Challenging the status quo
Many private equity firms rely on investment banking and other key areas of finance to channel early career professionals into the sector once they’ve gained a few years’ experience. But this is not the only route firms seeking to improve workforce diversity can explore.
While progress has been made in recent years to improve diversity in the finance sector, there is a long way to go before these elite career pathways are fully accessible to young people from minority and under-represented groups.
So the first step for any private equity firm that wants to up their game to improve diversity is to strike out and start to do things differently.
Those firms that throw their recruitment nets out much wider – and spark young people’s interest in the sector much earlier – will be a step ahead in breaking down the barriers to improving diversity, equality and inclusion.
At SEO London, we’ve been working with organizations across private equity, banking, consulting and corporate law for over two decades to help them increase diversity in these sectors. One of the challenges we see all too often is that young people from under-represented groups may be aware of the broader opportunities for careers in finance, but the relatively niche pathways into private equity may not even be on their radar.
We know from our students and alumni that even those young people who do have a greater awareness of PE as a career option may simply feel it’s not for them, for whatever reason.
Employers in this space have an important role to play in helping to change perceptions. One way to do this is to start engaging with universities and even schools.
A PE firm could partner with a local university and run a regular event to showcase the advantages of developing a career in the sector. Putting information into the hands of undergraduates about further study or how to gain relevant experience will increase the pipeline of potential candidates coming through.
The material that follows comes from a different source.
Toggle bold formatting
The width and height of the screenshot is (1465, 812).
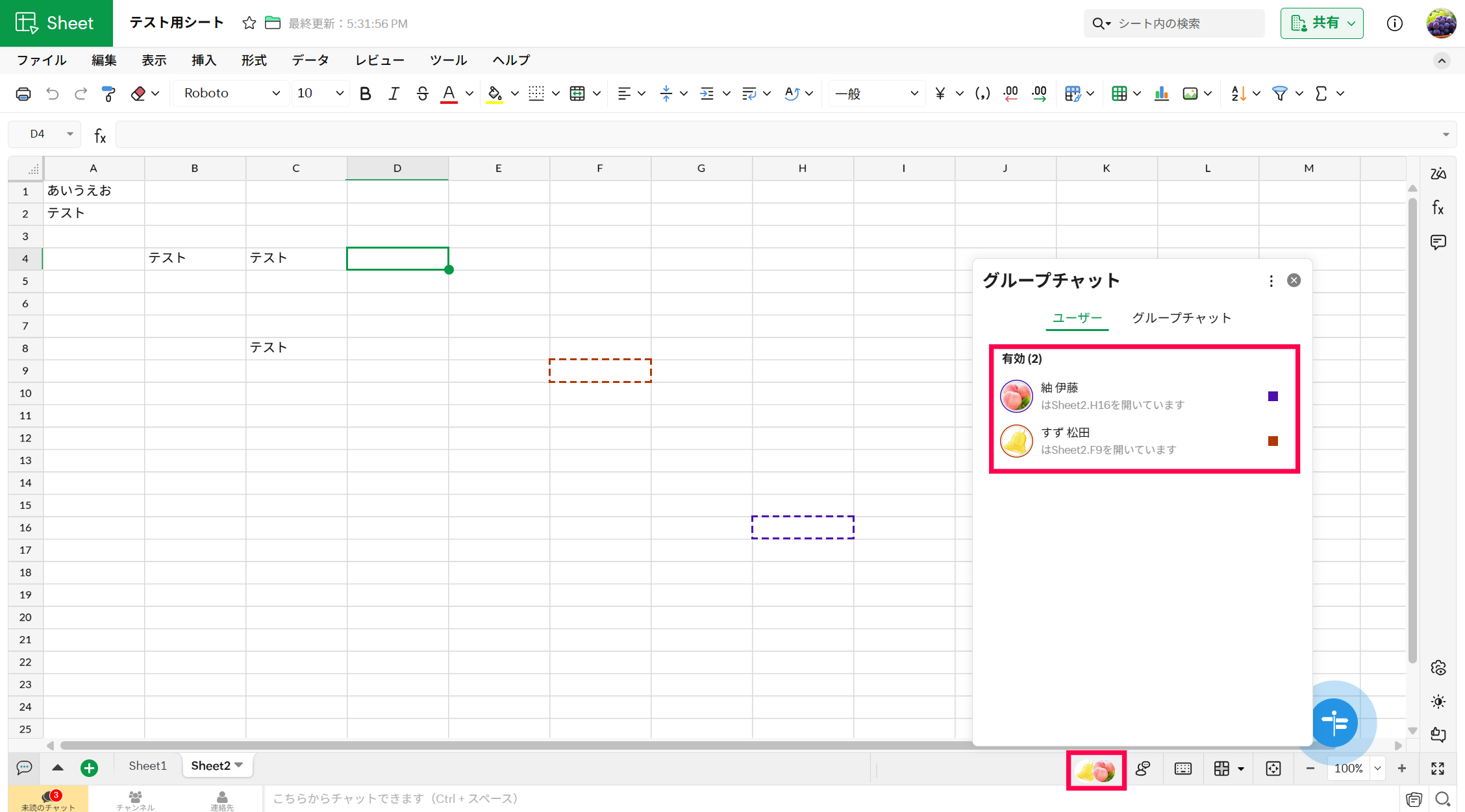tap(365, 93)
The impact will be greater still if firms start earlier and target schools and academy trusts with their awareness campaigns. A visit to a group of local schools to increase children’s knowledge and understanding of private equity will nurture a much more diverse channel of quality candidates for the future. In our experience, very few firms consider this early outreach, which is a real missed opportunity as this approach has certainly paid dividends for companies we work with.
Break from convention
We know for those private equity firms that only take on one or two new recruits at a time, it can be difficult to put such long-term schemes into place. However, regardless of how many vacancies come up, if a CFO responsible for recruitment only targets a limited pool of talent, such as existing networks or graduates from top universities, they will not meet their DE&I goals.
Firms could be making much more of the opportunities that already exist to identify and develop the future PE high-fliers.
Quality candidates can come through on schemes such as summer internships aimed at females or people from black minority groups for example. But there are still too many firms that think of internships as short-term opportunities offered as part of a corporate responsibility agenda, rather than the long-term strategy for improving diversity they could be. What this means is talented people come in, make an impact during their placement and once it ends, they move on to develop their careers elsewhere.
The firms that take diversity to heart go to great lengths to build relationships with their interns and keep them up to date with new work experience opportunities. They might run regular events such as meet ups for women in private equity or quarterly breakfasts aimed at African heritage PE professionals to bring young career starters and more experienced colleagues together. The opportunity to make industry connections would otherwise simply not exist for many young people from underserved groups. Over time, this relationship building will have a positive and significant impact on the diversity of the PE recruitment pipeline.
Protecting the bottom line
Building a truly diverse workforce where everyone has equal opportunity to succeed can be hard.
In the current economic climate, it has never been more important for firms across the private equity sector to commit to diversity initiatives.
Those organizations that genuinely recognize and embrace societal, cultural and religious differences and embed DE&I deep into the fabric of the firm will ultimately find it easier to attract and retain top talent, and as a result, protect their bottom line.